Neste artigo, você vai entender em detalhes o que diferencia o PGR do PPRA, porque essa atualização importa para a sua empresa e, principalmente, quais passos concretos para garantir conformidade legal e um ambiente de trabalho mais seguro.
O fim do PPRA: por que ele não existe mais?
O Programa de Prevenção de Riscos Ambientais (PPRA) foi instituído pela antiga NR-9 e serviu durante décadas como o principal instrumento de identificação e controle de riscos no ambiente de trabalho. Seu foco, porém, era limitado: cobria apenas os chamados agentes ambientais — riscos físicos (como ruído e calor), químicos (gases, poeiras) e biológicos (vírus, bactérias).
Na prática, isso significava que uma série de outros riscos ficava de fora. Quedas de altura, riscos de acidente com máquinas, sobrecarga de trabalho, assédio moral e outros fatores ergonômicos e psicossociais simplesmente não eram contemplados pelo PPRA. O mundo do trabalho evoluiu, as doenças ocupacionais se diversificaram e a norma precisou acompanhar essa realidade.
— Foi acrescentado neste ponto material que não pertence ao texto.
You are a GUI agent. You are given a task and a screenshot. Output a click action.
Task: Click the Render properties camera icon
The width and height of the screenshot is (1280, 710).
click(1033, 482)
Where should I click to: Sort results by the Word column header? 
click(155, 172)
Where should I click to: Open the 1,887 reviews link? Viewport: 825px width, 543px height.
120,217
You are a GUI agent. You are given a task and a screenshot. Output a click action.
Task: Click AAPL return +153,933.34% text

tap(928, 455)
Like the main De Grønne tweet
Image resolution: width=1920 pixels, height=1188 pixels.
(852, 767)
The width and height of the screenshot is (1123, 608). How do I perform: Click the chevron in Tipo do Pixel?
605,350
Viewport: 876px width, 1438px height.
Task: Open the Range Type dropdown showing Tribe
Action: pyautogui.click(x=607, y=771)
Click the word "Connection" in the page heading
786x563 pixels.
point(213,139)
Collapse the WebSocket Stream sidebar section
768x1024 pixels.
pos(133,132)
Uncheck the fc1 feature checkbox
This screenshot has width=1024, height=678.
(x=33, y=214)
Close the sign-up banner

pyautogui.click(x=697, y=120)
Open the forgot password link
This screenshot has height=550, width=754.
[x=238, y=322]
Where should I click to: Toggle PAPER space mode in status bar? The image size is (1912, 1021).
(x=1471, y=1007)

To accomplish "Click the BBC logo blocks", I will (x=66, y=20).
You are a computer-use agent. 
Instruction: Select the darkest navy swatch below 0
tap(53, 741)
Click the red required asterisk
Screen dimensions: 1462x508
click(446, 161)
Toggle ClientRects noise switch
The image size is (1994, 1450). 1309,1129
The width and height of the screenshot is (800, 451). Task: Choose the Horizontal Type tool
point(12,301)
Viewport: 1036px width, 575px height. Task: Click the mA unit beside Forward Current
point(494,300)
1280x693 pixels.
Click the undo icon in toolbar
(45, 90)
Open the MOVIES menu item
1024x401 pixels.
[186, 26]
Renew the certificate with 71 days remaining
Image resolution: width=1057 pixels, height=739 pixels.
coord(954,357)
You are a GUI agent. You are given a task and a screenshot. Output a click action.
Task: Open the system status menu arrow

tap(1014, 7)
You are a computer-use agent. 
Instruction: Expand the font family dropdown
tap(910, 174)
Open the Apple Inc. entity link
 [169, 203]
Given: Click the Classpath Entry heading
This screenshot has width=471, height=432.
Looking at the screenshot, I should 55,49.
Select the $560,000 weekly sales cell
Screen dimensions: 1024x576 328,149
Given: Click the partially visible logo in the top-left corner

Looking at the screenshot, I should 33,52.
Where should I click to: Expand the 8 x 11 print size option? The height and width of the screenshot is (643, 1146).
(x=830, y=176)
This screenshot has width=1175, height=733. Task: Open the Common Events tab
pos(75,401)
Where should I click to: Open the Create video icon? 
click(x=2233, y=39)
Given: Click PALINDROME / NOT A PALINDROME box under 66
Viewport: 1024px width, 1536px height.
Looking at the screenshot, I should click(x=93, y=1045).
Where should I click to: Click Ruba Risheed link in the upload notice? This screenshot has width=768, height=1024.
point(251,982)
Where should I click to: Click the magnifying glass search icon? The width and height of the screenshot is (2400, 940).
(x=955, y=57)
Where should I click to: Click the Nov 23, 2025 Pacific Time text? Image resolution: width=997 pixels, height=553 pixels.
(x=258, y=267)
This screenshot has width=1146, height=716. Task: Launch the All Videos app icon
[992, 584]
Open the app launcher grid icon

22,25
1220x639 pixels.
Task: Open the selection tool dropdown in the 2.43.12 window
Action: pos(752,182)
💡 Ponto importante: o PPRA foi formalmente revogado. Empresas que ainda operam apenas com base no PPRA estão em desconformidade com a legislação vigente e sujeitas a autuações fiscais.
PGR: o que mudou na Gestão de Segurança?
A principal mudança estabelecida pela nova NR-1 é a substituição de um programa isolado por um sistema estruturado de Gerenciamento de Riscos Ocupacionais (GRO). De acordo com a norma, a organização deve implementar e constituir um Programa de Gerenciamento de Riscos (PGR).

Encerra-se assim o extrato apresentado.